여기서 combined는 클라이언트의 IP 주소, 요청 시간, 요청 라인, HTTP 상태 코드, 응답 바이트 크기, 참조 페이지(Referer)와 사용자 에이전트(User-Agent) 정보를 포함하는 별칭입니다. 특히 웹 트래픽 분석에 유용한 정보를 제공합니다. 해당 로그 설정을 권장합니다.

컴파일 설치로 아파치 HTTP 서버를 사용하는 분이라면 combined 대신 combinedio를 설정하기 바랍니다. combinediocombined에 클라이언트로 받은 요청 바이트 수와 클라이언트로 전송된 응답 바이트 수까지 포함된 옵션입니다.

아파치 HTTP 서버는 LogFormat이라는 지시자를 이용해 다음과 같은 로그 포맷 별칭을 설정할 수 있습니다.

  • combined: 클라이언트의 IP 주소, 요청 시간, 요청 라인, HTTP 상태 코드, 응답 바이트 크기, 참조 페이지(Referer)와 사용자 에이전트(User-Agent) 정보를 포함합니다.
  • common: 기본적인 로그 포맷입니다.
  • referer: 요청의 참조자(referer)와 요청된 URL을 저장합니다.
  • agent: 접속자의 웹 브라우저(OS 포함) 종류를 저장합니다.

참고로 로그 포맷은 LogFormat [옵션] [별칭] 형태로 정의하며 다음과 같은 정의가 설정 파일에 포함되어 있어야 CustomLog 지시자에서 설정한 별칭을 인식합니다.
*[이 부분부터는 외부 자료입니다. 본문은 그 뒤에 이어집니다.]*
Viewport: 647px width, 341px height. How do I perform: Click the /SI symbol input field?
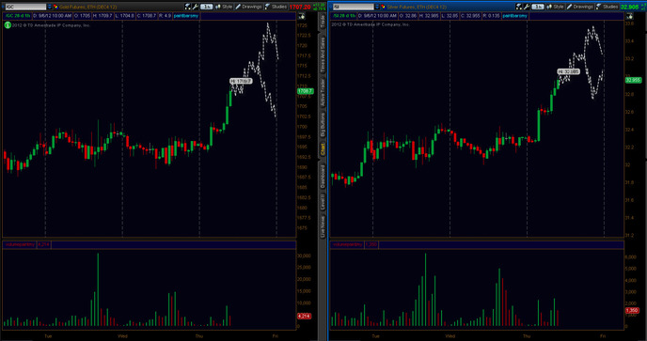click(354, 7)
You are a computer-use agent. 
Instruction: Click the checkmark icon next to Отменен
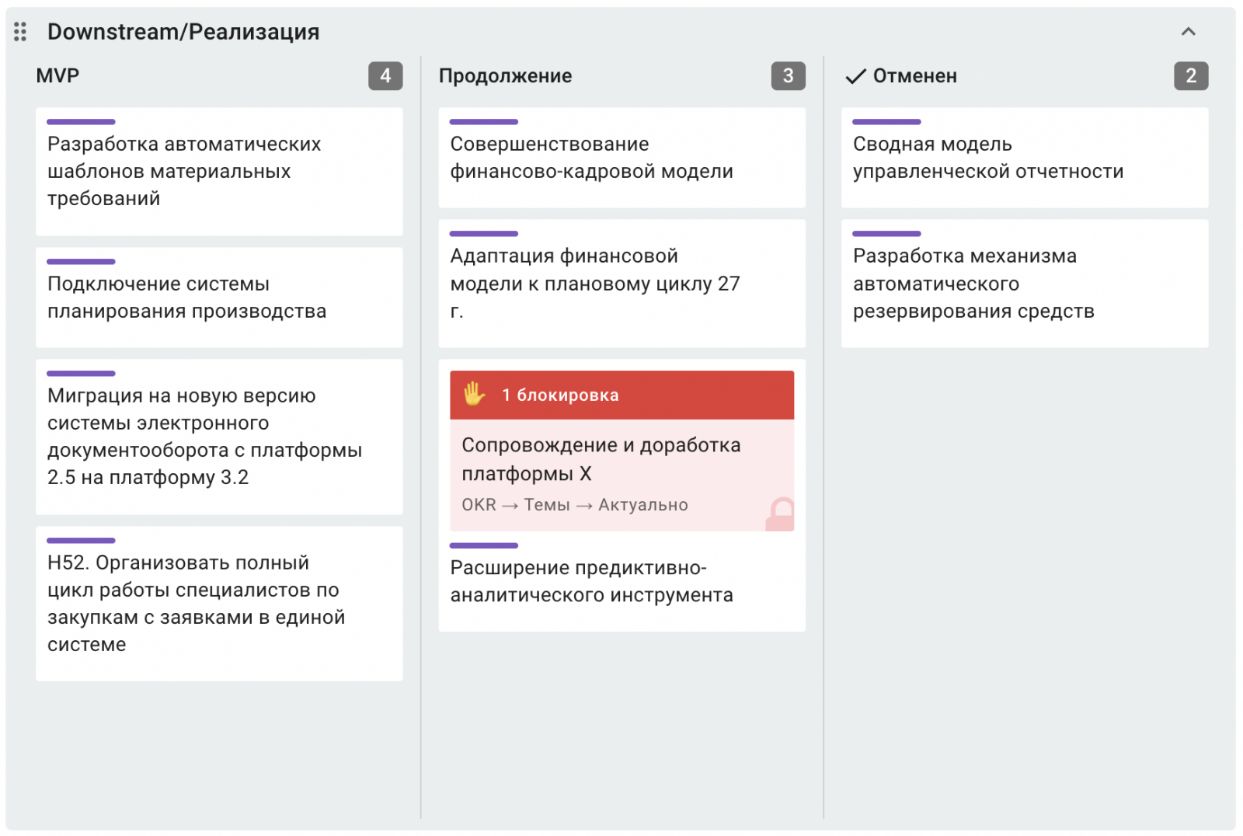point(855,76)
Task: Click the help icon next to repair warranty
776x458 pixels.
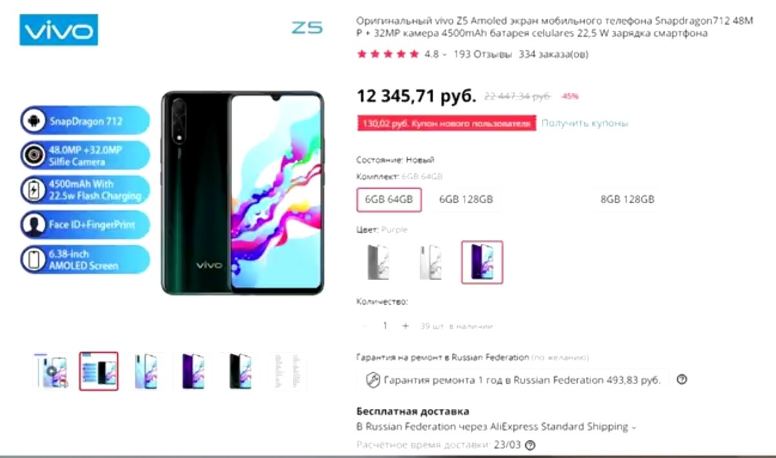Action: click(681, 380)
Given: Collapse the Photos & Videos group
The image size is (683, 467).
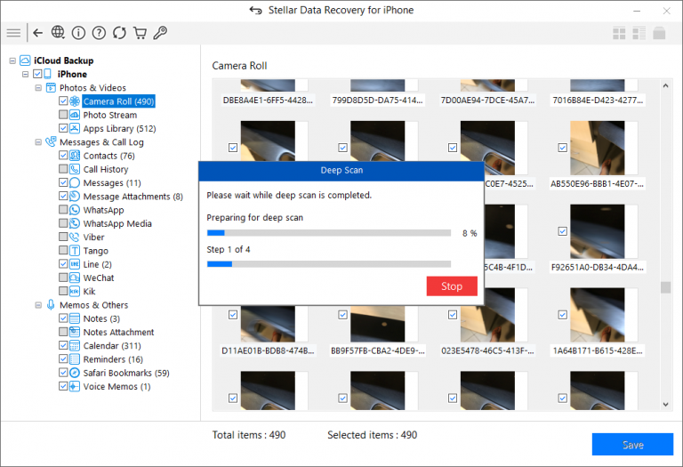Looking at the screenshot, I should [38, 88].
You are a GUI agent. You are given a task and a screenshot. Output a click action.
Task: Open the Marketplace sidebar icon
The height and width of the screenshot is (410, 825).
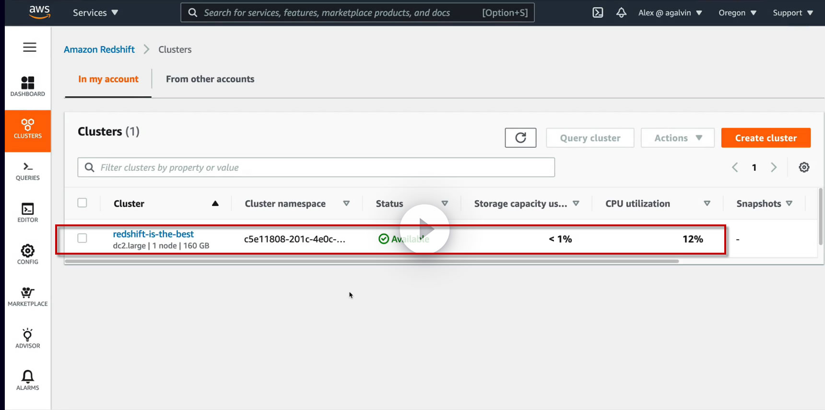(x=28, y=296)
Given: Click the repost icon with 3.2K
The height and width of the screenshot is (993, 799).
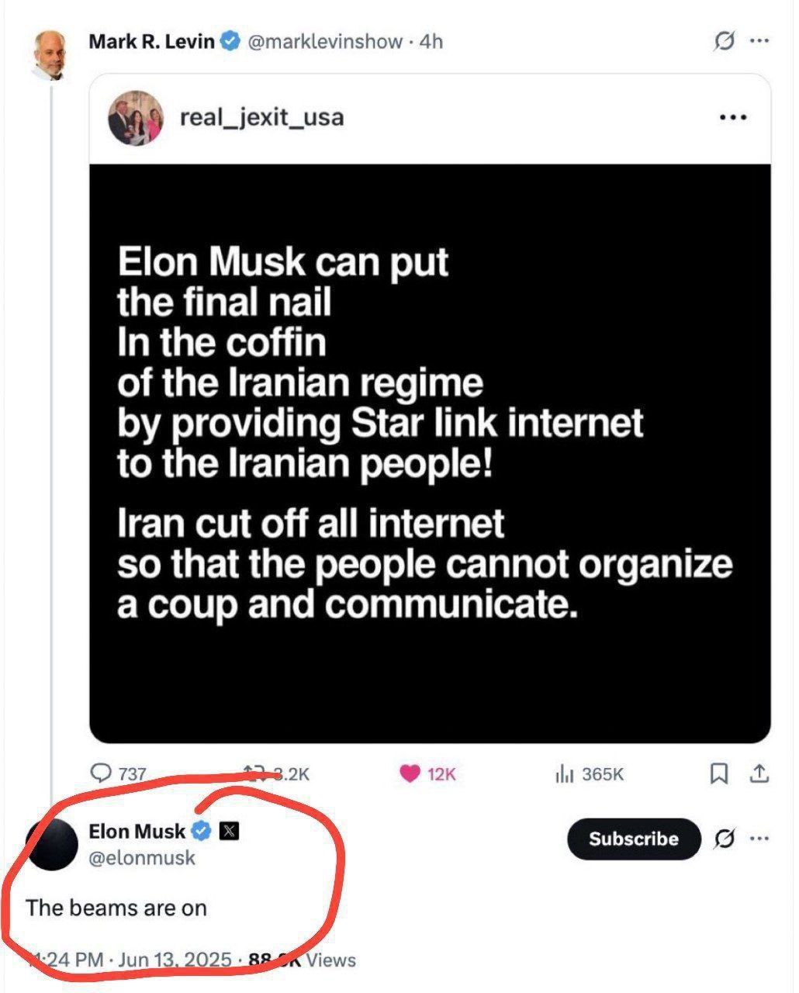Looking at the screenshot, I should (254, 773).
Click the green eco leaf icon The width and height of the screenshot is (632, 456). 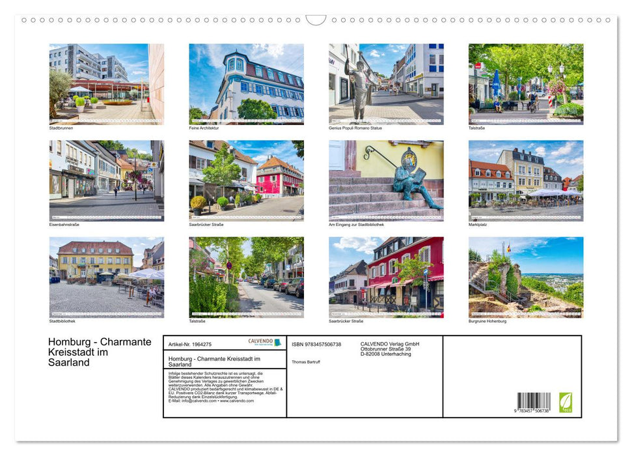566,402
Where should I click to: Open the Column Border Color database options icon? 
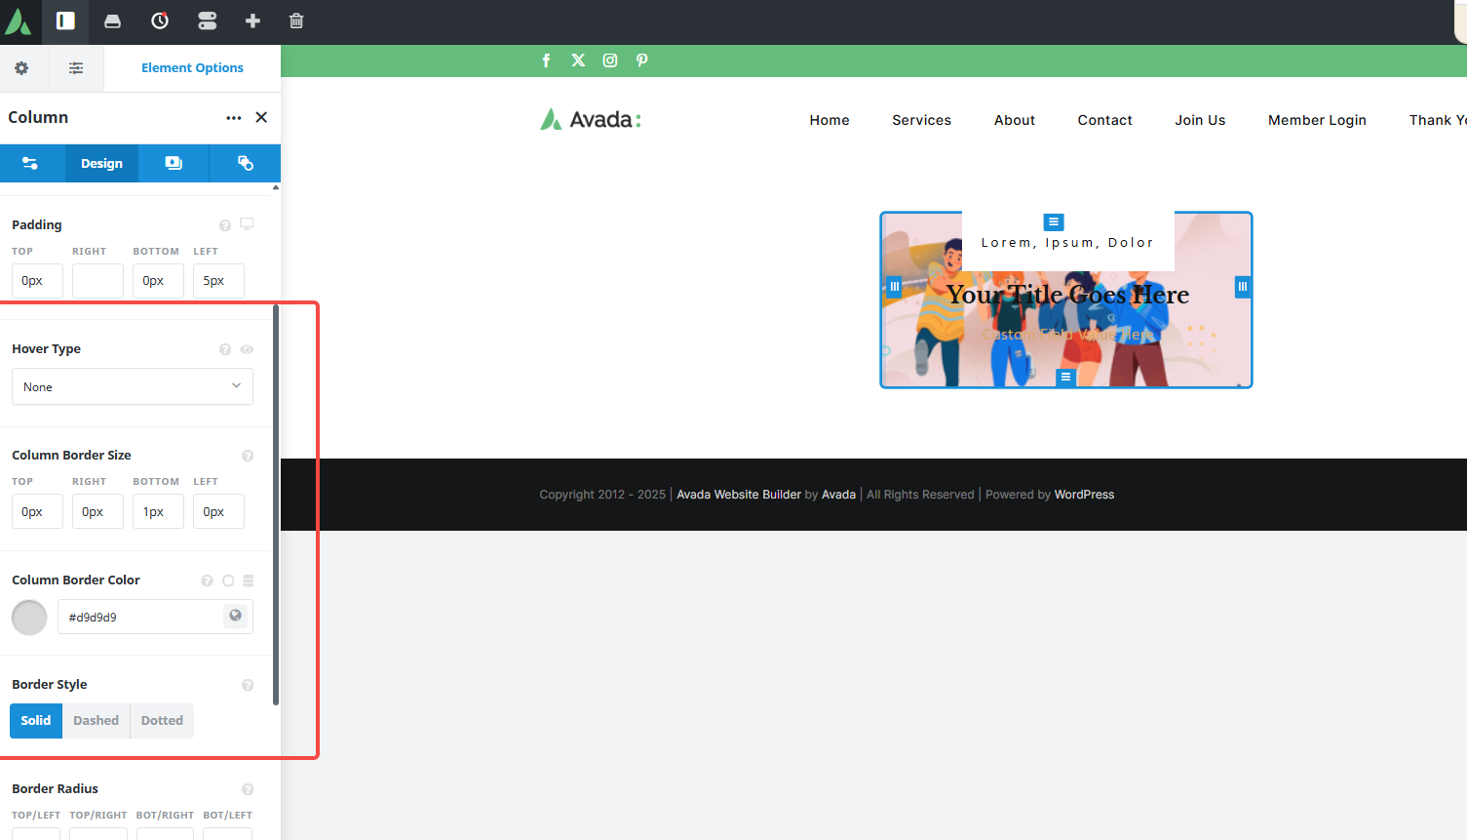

LogFormat "%h %l %u %t \"%r\" %>s %O \"%{Referer}i\" \"%{User-Agent}i\"" combined
LogFormat "%h %l %u %t \"%r\" %>s %b \"%{Referer}i\" \"%{User-Agent}i\" %I %O" combinedio
LogFormat "%h %l %u %t \"%r\" %>s %O" common
LogFormat "%{Referer}i -> %U" referer
LogFormat "%{User-agent}i" agent

로그 포맷 주요 옵션의 의미는 다음을 참고하기 바랍니다.

  • %h: 클라이언트의 호스트명 또는 IP 주소
  • %l: 클라이언트의 RFC 1413 신원(대부분의 경우 -로 표시됨)
  • %u: 인증된 사용자의 ID
  • %t: 요청을 받은 시간
  • \”%r\”: 첫 번째 줄의 요청(예: GET / HTTP/1.1)
  • %>s: 최종 HTTP 상태 코드
  • %b: 응답 바이트 크기(0바이트일 경우 -로 표시됨)
  • \”%{Referer}i\”: 이 페이지로 유도한 이전 페이지의 주소(참조자)
  • \”%{User-Agent}i\”: 클라이언트의 사용자 에이전트 정보
  • %I: 클라이언트로부터 받은 요청 바이트
  • %O: 클라이언트로 전송된 응답 바이트 수

아파치 HTTP 서버의 LogFormat을 설정하는 더 자세한 방법은 ‘아파치 모듈 mod_log_config‘을 참고하기 바랍니다.

톰캣

보안에 중점을 둔 톰캣 로그 설정에서는 권장 로그 레벨을 확인하고 설정해야 합니다. 먼저 전체 애플리케이션의 기본 로그 레벨을 설정할 때는 ‘[TOMCAT_DIR]/logging.properties’를 열고 시작 부분에 다음 설정을 추가합니다.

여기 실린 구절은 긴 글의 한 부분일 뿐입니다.